And that's why they find themselves in eighth place, right in the thick of it.
We know what this team is capable of. They proved it last year and at times this year, too. But if the Rangers are going to return to the elite of the NHL and make some serious noise in the playoffs, they're going to have to be more consistent.
It was one of their hallmarks last season. Opponents always knew what they were going to get when they stepped on the ice with the Rangers: consistent, hard-nosed, in-your-face hockey.
But up until about seven games ago we weren't seeing enough of it.
They've made a habit of allowing teams dictate the play while they waited around for Rick Nash to save them. Some people get sick of hearing it from Torts in the postgame pressers, but this team needs to forecheck and create opportunities down low if they're going to win games. It's finally happening on a more consistent basis.
But it's got to continue. Like Torts says, it's all a process.
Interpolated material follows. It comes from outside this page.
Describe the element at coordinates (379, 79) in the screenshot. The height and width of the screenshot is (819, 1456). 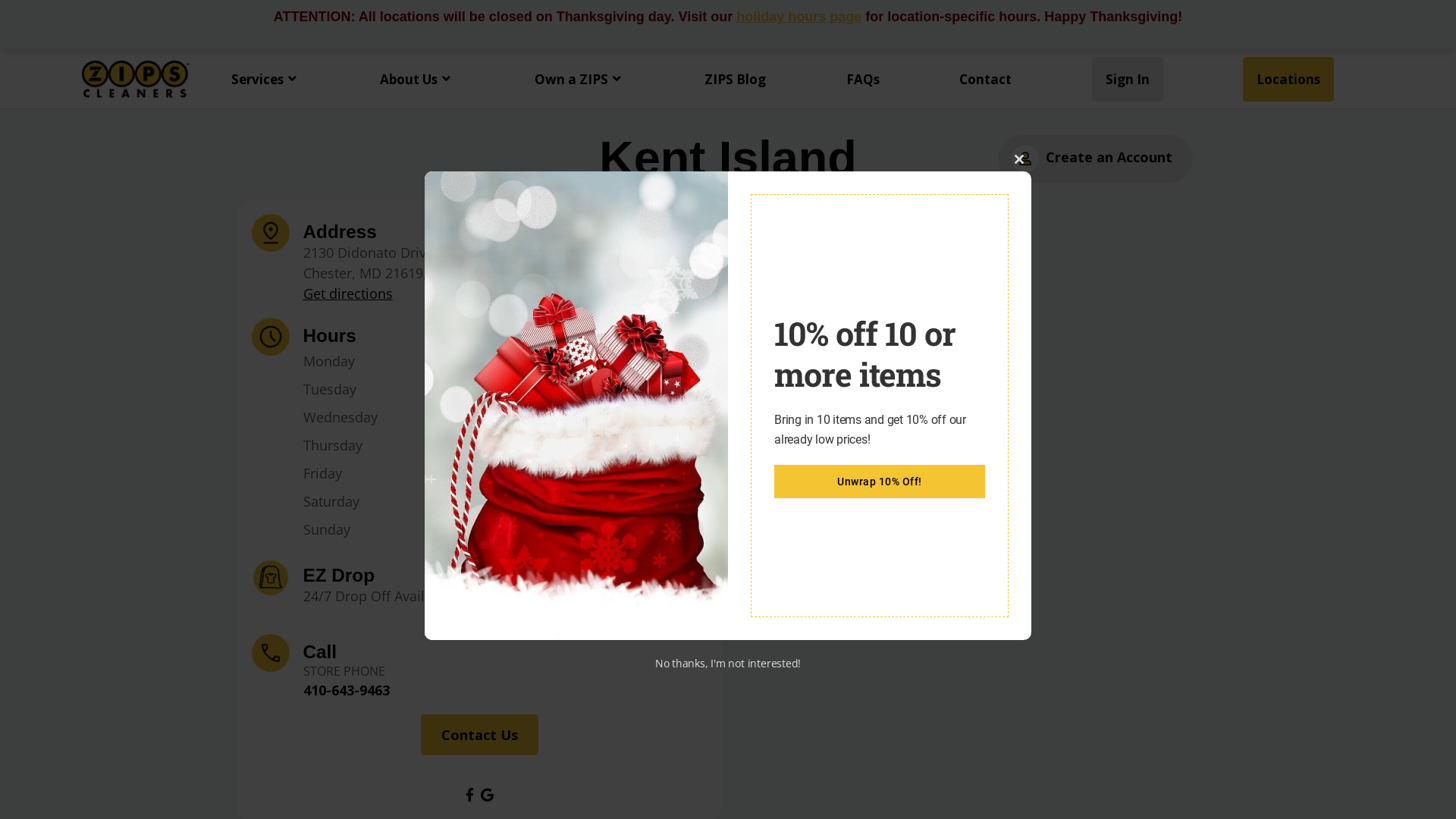
I see `'About Us'` at that location.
They've got to take it one game at a time; be prepared every night and stay true to their identity. Games like tonight's against Buffalo are a reminder that there is still work to be done.
I'll admit I was doubting this Torts' system a few weeks ago. I thought this team could play more of a puck possession game to generate some more offense, but I was wrong. Torts continues to prove that, if he can get his team to buy into his system, this team will win games.
It's been a good stretch here for the Rangers, but they're going to have to keep it up. Their consistency in the second half of the season will determine where they finish in the standings.